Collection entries
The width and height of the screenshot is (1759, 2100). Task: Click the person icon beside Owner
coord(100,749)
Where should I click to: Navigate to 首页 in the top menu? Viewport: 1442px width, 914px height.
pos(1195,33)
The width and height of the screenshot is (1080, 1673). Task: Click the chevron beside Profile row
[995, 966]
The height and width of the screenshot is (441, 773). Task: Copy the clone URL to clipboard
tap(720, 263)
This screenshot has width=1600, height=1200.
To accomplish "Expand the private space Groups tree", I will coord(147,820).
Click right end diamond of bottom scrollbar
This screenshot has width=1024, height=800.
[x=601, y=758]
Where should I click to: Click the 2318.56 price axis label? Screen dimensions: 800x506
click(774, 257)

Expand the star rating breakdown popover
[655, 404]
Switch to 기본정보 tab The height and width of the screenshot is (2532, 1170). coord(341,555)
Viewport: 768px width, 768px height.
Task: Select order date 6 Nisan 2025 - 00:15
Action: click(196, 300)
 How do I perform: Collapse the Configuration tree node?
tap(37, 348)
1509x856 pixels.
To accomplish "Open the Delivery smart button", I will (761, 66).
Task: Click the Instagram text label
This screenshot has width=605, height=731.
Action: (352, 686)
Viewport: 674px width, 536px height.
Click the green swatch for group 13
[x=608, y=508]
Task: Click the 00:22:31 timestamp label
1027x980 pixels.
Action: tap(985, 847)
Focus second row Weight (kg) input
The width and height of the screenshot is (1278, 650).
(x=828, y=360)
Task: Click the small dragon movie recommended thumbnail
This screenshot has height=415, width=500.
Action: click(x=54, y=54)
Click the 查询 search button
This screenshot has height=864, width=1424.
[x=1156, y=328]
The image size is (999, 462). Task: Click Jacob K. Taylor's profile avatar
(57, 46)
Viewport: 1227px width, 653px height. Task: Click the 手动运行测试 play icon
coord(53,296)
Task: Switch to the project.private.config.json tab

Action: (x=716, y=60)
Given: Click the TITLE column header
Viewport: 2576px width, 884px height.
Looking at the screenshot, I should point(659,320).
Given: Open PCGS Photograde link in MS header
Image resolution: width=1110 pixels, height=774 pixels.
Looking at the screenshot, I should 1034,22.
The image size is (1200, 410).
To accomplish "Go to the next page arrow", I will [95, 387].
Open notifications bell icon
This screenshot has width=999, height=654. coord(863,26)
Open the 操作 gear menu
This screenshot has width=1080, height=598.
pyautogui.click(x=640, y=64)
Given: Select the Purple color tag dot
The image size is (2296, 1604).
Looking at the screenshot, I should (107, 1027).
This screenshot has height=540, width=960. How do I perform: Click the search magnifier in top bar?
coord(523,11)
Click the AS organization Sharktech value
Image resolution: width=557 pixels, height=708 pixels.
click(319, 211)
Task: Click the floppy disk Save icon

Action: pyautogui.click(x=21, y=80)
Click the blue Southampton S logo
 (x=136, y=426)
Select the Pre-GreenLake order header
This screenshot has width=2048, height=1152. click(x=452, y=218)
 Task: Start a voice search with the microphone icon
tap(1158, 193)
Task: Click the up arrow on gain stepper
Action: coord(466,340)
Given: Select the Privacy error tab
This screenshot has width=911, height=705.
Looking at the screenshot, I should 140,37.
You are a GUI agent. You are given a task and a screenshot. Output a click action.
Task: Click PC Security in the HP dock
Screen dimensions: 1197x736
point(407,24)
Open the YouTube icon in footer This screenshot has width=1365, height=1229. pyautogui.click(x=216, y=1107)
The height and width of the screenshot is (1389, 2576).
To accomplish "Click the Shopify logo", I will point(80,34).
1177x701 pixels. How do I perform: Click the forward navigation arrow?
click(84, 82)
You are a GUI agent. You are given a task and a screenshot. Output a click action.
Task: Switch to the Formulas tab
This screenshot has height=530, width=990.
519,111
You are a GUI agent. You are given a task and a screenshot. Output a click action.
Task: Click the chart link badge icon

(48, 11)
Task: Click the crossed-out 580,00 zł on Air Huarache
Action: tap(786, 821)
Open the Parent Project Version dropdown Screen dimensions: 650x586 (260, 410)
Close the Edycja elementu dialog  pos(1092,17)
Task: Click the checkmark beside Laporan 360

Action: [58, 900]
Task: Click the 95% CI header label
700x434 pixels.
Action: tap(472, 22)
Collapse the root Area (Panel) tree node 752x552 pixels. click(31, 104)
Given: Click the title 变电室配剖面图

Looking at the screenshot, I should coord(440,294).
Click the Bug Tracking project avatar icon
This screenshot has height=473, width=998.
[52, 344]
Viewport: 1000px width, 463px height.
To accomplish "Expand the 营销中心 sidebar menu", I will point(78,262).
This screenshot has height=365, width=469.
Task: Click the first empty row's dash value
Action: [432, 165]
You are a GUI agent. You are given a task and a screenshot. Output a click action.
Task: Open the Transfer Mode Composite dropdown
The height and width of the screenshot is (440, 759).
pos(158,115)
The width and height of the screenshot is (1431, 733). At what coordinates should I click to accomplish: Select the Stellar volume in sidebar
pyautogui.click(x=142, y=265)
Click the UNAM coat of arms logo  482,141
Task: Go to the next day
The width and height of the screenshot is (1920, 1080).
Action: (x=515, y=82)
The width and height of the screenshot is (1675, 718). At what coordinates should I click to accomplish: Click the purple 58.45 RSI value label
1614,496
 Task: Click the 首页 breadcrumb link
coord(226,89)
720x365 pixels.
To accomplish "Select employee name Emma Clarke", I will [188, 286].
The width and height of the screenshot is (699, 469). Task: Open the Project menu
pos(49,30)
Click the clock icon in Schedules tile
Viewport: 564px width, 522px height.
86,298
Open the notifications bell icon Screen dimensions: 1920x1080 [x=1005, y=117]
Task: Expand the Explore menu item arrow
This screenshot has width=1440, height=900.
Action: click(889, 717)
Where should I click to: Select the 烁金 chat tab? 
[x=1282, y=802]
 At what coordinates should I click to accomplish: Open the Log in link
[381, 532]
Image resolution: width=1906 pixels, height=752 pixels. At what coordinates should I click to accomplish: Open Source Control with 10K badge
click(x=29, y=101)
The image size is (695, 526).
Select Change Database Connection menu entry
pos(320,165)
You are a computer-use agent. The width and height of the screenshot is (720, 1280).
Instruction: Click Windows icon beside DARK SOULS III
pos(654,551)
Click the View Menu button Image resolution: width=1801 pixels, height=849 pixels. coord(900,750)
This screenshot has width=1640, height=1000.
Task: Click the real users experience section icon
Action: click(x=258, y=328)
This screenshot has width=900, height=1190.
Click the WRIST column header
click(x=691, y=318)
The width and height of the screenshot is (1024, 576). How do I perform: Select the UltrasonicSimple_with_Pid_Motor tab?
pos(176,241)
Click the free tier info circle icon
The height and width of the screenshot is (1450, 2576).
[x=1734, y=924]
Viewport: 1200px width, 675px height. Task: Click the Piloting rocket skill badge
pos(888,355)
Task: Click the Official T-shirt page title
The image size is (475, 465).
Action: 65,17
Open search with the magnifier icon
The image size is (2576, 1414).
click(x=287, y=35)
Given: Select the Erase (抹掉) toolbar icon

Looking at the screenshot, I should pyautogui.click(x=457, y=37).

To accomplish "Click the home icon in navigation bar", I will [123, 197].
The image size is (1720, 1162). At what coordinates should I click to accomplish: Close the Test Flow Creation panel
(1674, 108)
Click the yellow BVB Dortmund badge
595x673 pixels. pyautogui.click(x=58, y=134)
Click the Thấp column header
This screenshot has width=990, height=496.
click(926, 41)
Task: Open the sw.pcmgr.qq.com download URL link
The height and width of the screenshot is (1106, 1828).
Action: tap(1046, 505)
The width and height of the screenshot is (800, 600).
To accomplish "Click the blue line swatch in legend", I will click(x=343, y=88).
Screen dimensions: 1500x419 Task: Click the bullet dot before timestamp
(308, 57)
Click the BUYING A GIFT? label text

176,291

# EXERCISE:
Rewrite every line, requests included, starting with the line with "Task: Open the sw.pcmgr.qq.com" and going on through the line with "will click(x=343, y=88).". Scale only the coordinates in the answers by multiplying them by 1.75 and rounding to whole numbers, with halves rounded up.

# CORRECT OUTPUT:
Task: Open the sw.pcmgr.qq.com download URL link
The height and width of the screenshot is (1106, 1828).
Action: tap(1831, 884)
The width and height of the screenshot is (800, 600).
To accomplish "Click the blue line swatch in legend", I will click(x=600, y=154).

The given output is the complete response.